The collaterals and slashing solution is orthogonal to Cartesi’s solution. In fact, a protocol using Cartesi’s proposed algorithm should also include collaterals and slashing. Rather, Cartesi’s algorithm is a new fraud-proof primitive.

First, the paper starts with the “Refereed Games” primitive of Canetti et al., where two players can prove to a computationally limited referee that theirs is the correct result of a computation. Then, using this primitive, one can extend the protocol to allow a set of N players to fight over the result of a computation. This way, a single honest player in the set of N players can enforce the correct result of a computation.

However, this does not scale well over N; both the number of referee interactions and the computational effort spent by honest players grows linearly, and so does the overall dispute times. Adding collaterals and slashing is a way to disincentivize attackers. (And winning parties must at least recoup the resources they spent, otherwise a well-funded attacker may exhaust an honest player’s resources.) However, this introduces attacks that can delay liveness of roughly N challenge periods at a cost to the attacker of N collaterals.

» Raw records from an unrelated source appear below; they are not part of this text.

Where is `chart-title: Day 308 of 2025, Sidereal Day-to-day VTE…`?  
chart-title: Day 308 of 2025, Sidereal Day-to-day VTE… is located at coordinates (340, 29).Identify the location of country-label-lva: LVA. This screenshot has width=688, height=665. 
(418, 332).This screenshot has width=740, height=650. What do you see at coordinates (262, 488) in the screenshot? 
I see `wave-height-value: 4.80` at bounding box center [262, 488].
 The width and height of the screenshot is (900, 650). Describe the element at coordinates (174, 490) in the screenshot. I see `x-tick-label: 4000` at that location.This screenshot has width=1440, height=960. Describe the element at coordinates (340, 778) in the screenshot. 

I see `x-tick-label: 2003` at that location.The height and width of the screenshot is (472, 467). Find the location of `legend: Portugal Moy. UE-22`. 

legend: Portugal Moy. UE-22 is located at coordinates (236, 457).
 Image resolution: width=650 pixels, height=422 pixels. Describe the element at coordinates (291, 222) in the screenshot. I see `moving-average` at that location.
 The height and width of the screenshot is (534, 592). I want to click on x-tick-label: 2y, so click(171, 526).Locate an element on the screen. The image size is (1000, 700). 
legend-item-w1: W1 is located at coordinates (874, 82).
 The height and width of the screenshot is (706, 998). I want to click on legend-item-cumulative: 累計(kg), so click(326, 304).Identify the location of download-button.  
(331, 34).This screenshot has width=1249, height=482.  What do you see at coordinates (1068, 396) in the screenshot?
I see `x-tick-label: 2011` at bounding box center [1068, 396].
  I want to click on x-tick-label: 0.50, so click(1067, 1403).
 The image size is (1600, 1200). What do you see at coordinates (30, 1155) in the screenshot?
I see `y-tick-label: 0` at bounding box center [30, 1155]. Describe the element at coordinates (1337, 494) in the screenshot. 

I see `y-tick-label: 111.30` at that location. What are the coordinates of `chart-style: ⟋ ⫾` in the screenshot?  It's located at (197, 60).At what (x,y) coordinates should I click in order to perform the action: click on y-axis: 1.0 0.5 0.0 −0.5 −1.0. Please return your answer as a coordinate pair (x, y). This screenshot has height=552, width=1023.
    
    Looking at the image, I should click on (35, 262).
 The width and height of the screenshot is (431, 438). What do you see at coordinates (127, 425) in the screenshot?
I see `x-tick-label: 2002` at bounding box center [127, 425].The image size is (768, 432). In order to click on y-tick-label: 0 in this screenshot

Moreover, this has centralization concerns. The choice of collateral has to balance between restricting the number of people that can participate in disputes and how feasible delay attacks are. If it’s set to zero, then anyone can participate, but one could delay finality forever. If it’s set very high, very few would be able to participate, but delay attacks would be very expensive.

The preliminary Cartesi paper introduces the “Permissionless Refereed Tournaments” primitive, which addresses the limitations mentioned above. The main contributions are the concept of a computation commitment — a Merkle tree where the leaves are the intermediary Merkle hashes of the state of a computation — and sorting validators into tournament brackets.

With this primitive, rather than dispute effort growing linearly with the number of players, it grows logarithmically. An attacker that wants to delay finality by X, would have to spend exp(X) collaterals.

And this is just on delay attacks. There are other interesting features of Cartesi’s algorithm besides that.